Archives du Mémorial du Maréchal Leclerc de Hauteclocque et de la Libération de Paris et du musée Jean-Moulin

Christine Levisse-Touzé  [*]
Ces deux musées [1], outre leurs salles d’ex-positions permanentes (consacrées à Leclerc, Moulin, l’insurrection et la Libération de Paris) et temporaires, conservent des archives consultables au Centre de documentation et de recherche. Ces archives sont constituées de trois grands ensembles : le fonds Leclerc de Hauteclocque ; les archives d’Antoinette Sasse, amie de Jean Moulin ; un fonds divers comprenant des dons et des archives audiovisuelles réalisées à partir des interviews auprès de résistants et de Français libres.

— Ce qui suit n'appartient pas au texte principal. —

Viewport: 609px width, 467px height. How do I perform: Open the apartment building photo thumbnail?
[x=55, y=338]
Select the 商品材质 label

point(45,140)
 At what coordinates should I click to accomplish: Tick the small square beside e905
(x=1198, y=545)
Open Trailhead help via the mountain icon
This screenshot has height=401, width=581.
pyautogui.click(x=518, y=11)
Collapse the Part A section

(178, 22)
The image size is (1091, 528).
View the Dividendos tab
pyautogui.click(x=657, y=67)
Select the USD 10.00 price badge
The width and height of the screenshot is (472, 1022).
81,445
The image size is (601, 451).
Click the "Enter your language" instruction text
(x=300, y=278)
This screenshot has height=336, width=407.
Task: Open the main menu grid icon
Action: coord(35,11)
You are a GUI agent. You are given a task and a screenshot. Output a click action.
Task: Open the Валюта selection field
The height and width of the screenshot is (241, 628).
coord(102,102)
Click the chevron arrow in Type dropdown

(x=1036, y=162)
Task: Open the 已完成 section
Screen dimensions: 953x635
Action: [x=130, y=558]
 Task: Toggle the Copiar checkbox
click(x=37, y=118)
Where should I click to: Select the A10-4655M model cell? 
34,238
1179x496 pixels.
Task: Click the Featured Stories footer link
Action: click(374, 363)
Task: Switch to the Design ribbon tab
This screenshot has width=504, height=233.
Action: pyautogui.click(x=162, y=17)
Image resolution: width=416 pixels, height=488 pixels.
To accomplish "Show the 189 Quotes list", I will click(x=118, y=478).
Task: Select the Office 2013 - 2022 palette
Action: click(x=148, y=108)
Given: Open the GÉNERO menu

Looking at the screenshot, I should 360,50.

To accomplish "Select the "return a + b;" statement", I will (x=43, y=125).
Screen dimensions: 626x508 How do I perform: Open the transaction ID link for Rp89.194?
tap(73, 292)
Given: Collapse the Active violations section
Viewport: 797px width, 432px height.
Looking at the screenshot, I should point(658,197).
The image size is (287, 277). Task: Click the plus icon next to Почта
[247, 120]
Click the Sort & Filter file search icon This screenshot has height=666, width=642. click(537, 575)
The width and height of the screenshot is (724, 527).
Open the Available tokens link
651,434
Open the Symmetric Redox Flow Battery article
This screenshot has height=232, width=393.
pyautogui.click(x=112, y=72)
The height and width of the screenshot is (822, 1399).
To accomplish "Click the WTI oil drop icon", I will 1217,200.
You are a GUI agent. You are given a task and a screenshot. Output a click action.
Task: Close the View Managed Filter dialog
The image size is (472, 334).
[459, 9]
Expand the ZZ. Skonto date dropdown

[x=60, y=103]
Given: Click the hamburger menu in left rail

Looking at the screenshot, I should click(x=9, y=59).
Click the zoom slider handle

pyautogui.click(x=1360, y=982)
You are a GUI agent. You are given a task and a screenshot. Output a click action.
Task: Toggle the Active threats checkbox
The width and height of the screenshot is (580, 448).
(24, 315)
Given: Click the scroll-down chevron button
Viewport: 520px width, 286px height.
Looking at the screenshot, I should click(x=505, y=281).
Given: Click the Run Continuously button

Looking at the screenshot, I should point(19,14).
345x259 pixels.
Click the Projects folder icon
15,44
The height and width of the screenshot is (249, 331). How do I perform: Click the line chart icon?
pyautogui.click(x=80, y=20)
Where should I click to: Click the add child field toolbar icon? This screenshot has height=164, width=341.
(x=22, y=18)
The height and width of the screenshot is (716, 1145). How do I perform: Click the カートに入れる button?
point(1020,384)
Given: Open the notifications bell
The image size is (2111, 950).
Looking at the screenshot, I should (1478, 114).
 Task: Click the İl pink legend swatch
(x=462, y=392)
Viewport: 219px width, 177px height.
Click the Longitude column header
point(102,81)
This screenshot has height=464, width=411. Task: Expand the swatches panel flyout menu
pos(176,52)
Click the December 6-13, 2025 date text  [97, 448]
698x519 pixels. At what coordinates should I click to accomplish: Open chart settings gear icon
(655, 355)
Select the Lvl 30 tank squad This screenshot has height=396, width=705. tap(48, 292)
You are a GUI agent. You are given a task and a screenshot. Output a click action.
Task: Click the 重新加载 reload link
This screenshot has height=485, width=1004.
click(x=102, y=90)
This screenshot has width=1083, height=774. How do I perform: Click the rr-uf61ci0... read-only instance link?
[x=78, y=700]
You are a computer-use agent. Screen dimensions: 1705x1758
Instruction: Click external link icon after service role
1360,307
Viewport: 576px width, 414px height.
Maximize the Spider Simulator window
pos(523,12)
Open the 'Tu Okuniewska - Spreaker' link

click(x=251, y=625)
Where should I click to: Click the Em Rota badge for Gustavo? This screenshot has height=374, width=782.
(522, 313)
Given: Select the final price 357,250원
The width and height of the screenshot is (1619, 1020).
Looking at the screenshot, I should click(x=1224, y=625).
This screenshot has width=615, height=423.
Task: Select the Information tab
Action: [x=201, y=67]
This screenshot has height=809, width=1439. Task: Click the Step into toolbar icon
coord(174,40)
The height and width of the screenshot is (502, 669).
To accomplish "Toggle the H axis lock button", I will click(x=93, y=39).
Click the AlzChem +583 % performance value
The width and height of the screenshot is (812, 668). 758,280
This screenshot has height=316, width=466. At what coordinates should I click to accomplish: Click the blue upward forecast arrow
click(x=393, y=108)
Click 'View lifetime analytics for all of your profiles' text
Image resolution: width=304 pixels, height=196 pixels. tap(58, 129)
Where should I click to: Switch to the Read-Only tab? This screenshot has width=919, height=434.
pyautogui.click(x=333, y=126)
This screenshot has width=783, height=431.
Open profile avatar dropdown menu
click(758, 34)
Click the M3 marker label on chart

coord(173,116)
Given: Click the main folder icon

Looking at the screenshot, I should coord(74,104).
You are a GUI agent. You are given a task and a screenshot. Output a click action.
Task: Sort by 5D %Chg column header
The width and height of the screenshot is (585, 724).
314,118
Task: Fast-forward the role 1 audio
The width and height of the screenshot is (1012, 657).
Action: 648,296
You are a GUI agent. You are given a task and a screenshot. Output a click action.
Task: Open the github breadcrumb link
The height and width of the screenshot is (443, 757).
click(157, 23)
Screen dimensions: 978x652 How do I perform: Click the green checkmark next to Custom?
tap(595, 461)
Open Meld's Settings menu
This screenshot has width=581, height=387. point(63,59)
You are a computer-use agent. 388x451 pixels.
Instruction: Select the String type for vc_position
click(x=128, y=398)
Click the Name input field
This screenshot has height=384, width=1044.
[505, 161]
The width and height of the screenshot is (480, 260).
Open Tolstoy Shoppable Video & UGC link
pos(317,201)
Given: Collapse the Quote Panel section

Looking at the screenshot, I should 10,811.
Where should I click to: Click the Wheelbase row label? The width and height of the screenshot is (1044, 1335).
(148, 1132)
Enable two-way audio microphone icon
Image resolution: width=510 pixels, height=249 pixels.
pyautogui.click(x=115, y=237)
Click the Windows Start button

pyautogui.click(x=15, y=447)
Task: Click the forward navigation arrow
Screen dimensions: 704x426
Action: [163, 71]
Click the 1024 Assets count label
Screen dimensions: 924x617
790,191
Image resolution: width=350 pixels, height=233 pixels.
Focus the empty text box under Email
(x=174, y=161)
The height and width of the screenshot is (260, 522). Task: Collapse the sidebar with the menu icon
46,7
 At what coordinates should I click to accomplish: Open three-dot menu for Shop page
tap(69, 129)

La donation de la Fondation Maréchal Leclerc à la Ville de Paris en 1994 portant sur des collections et des archives [2] est à l’origine de la réalisation du Mémorial du Maréchal Leclerc de Hauteclocque et de la Libération de Paris. Ce fonds a été constitué par des proches du général Leclerc. Il a été enrichi au fil des années des dons des Anciens compagnons de Leclerc et de la 2e division blindée.
Ces archives, peu riches sur la carrière de l’officier Philippe de Hauteclocque, concernent surtout la période d’août 1940 à sa mort le 28 novembre 1947. L’un des tout premiers documents est l’original de l’ordre de mission du général de Gaulle daté du 6 août 1940 donnant au commandant Leclerc, à René Pleven, au capitaine Hettier de Boislambert, « le pouvoir de négocier avec les autorités britanniques et de rallier tout le territoire de l’Empire ». Ces archives concernent le ralliement du Cameroun (26-27 août 1940) et les responsabilités du colonel Leclerc en tant que haut-commissaire ; elles permettent d’étudier son action, les opérations combinées par terre, air, et mer liées au ralliement du Gabon (10 novembre). Ses nombreux éditoriaux dans la presse renseignent sur sa personnalité et sa culture [3]. Les documents expliquent la décision du général de Gaulle de confier à Leclerc le commandement des troupes du Tchad [4], seul territoire ayant une frontière commune avec l’ennemi, afin de prendre part à des opérations militaires contre les Italiens. Documents, rapports d’opérations, cartes, correspondances avec les Anglais et le général de Gaulle expliquent les combats de la colonne Leclerc ; la prise des oasis italiennes de Mourzouk (janvier 1941), de Koufra (mars 1941) puis du Fezzan (décembre 1941-janvier 1942, puis décembre 1942-janvier 1943), enfin, la jonction de la Force L avec la VIIIe armée britannique du général Montgomery (janvier 1943) et sa participation à la campagne de Tunisie (février-mai 1943). Des albums comportant photos et cartes d’opérations en Libye établis par l’état-major du général Rommel, commandant l’Afrika Korps [5], illustrent ce qu’est la guerre du désert.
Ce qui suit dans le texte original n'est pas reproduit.